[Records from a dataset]
——
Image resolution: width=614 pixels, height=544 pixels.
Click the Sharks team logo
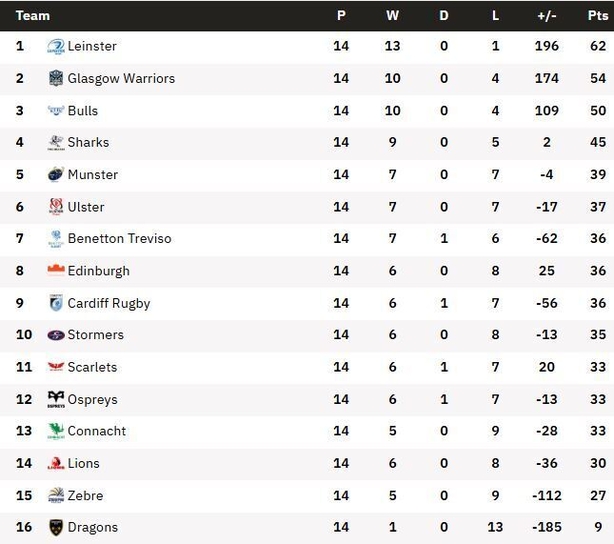click(56, 143)
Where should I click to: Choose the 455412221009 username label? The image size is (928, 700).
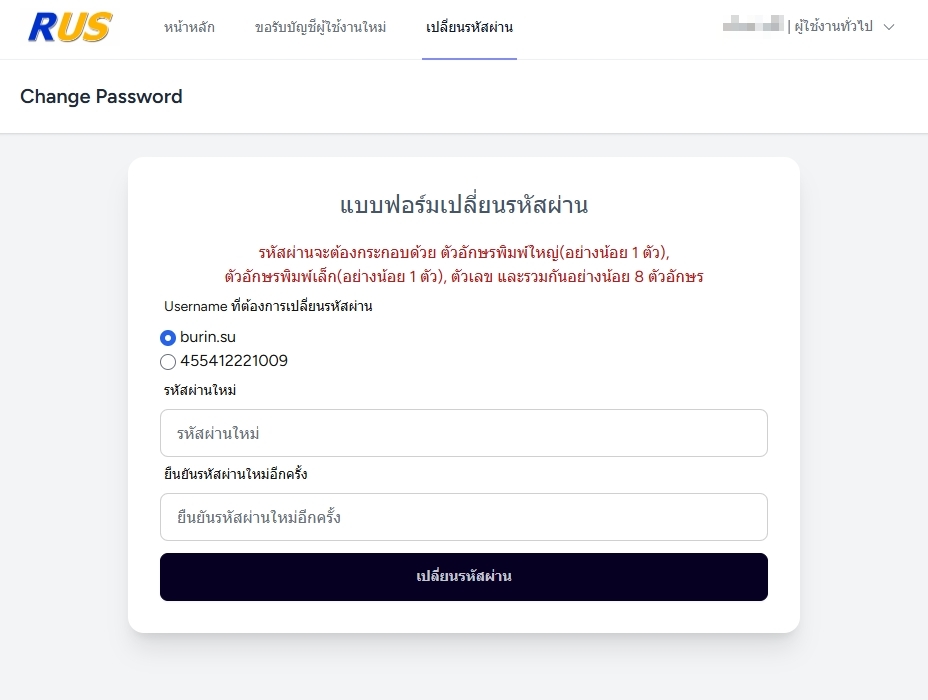pos(234,360)
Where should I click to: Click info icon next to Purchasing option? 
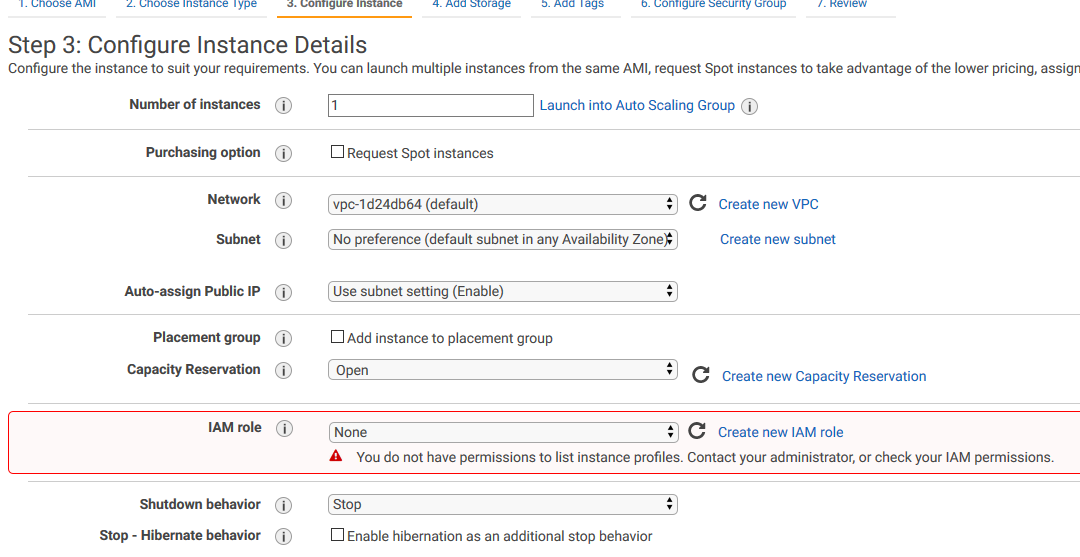pos(283,153)
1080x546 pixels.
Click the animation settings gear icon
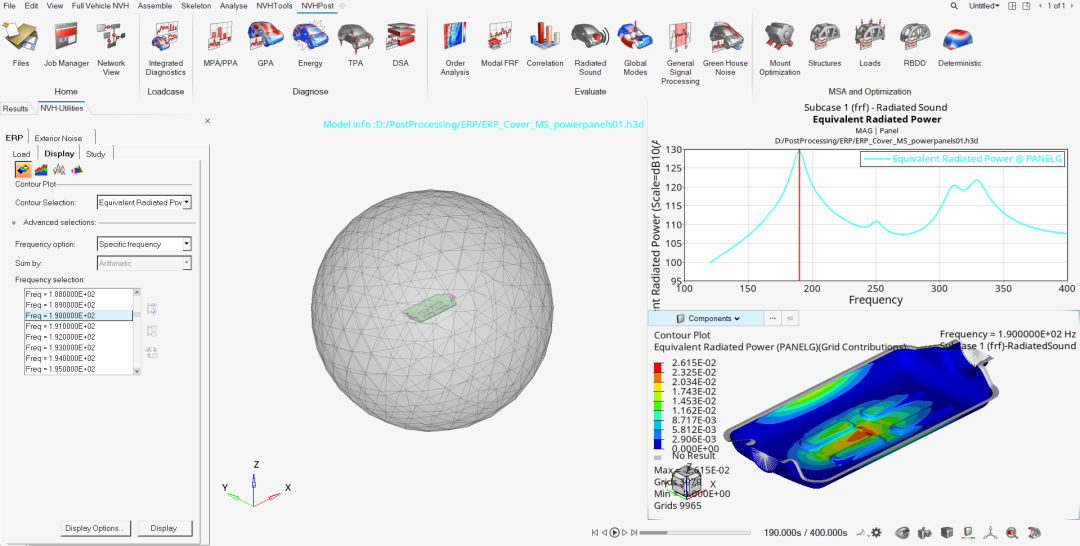click(876, 532)
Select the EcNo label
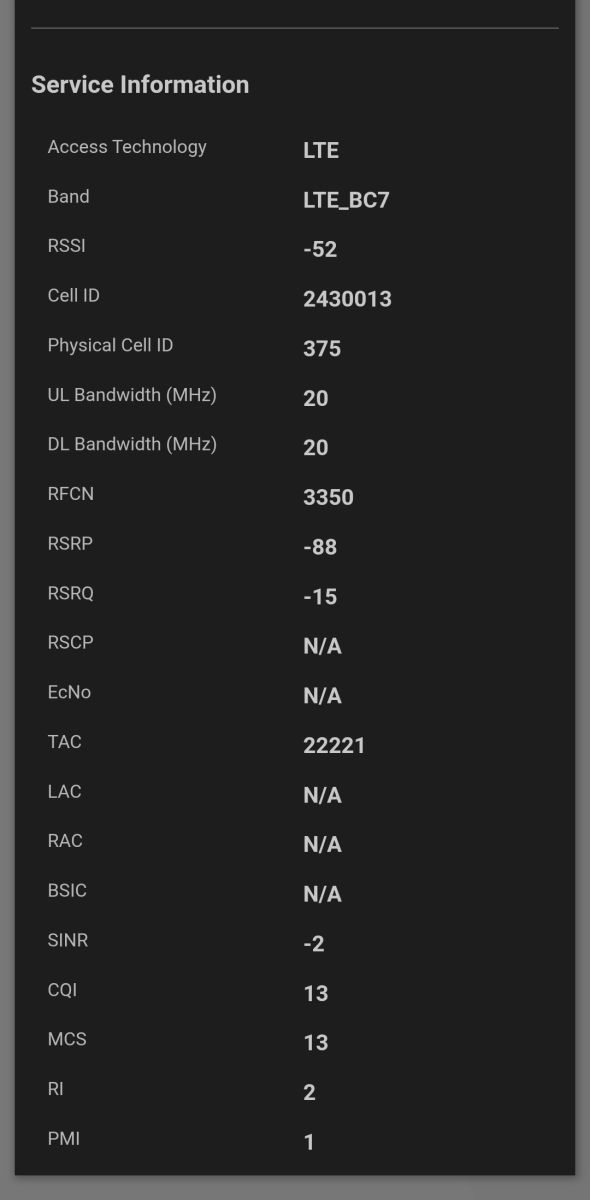 click(x=69, y=692)
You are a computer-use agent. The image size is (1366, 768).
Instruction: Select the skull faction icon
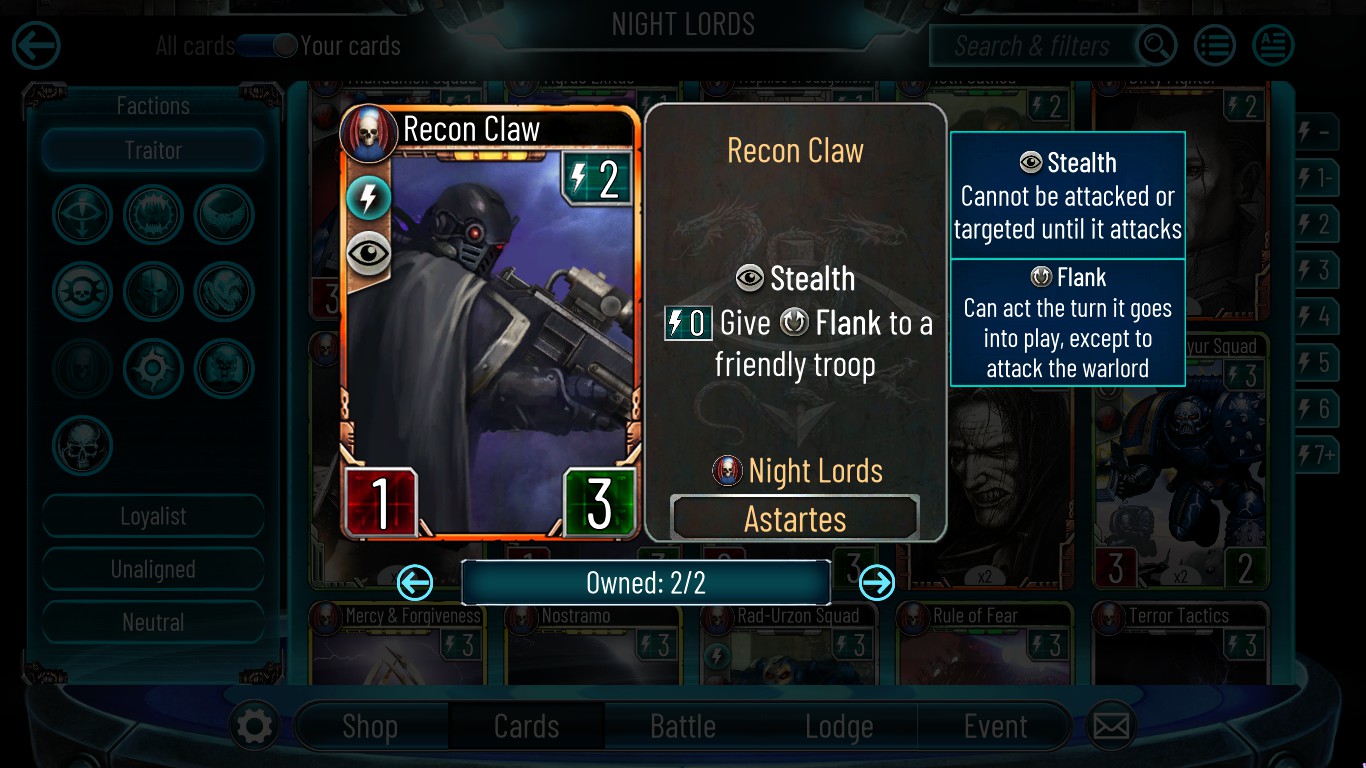[x=83, y=445]
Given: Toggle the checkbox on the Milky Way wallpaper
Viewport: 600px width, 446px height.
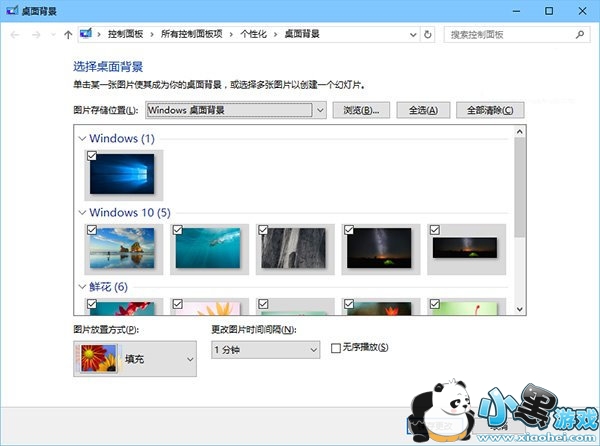Looking at the screenshot, I should [349, 230].
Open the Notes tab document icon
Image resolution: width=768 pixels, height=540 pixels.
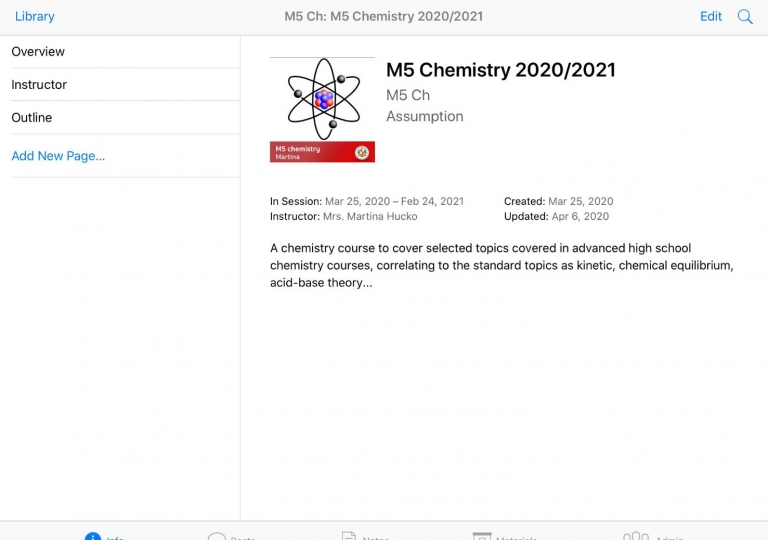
——
_Exercise instructions:_ Copy these rows word for word, without the pictures.

_Written solution:_
Image resolution: width=614 pixels, height=544 pixels.
Click the Sharks team logo
click(56, 143)
Where should I click to: Choose the 455412221009 username label? The image size is (928, 700).
pos(234,360)
Where should I click to: Click info icon next to Purchasing option? 
pos(283,153)
1080x546 pixels.
Click the animation settings gear icon
click(876, 532)
Select the EcNo label
 click(x=69, y=692)
You are a computer-use agent. The image size is (1366, 768).
Instruction: Select the skull faction icon
[x=83, y=445]
Given: Toggle the checkbox on the Milky Way wallpaper
Viewport: 600px width, 446px height.
Looking at the screenshot, I should [349, 230].
Open the Notes tab document icon
Image resolution: width=768 pixels, height=540 pixels.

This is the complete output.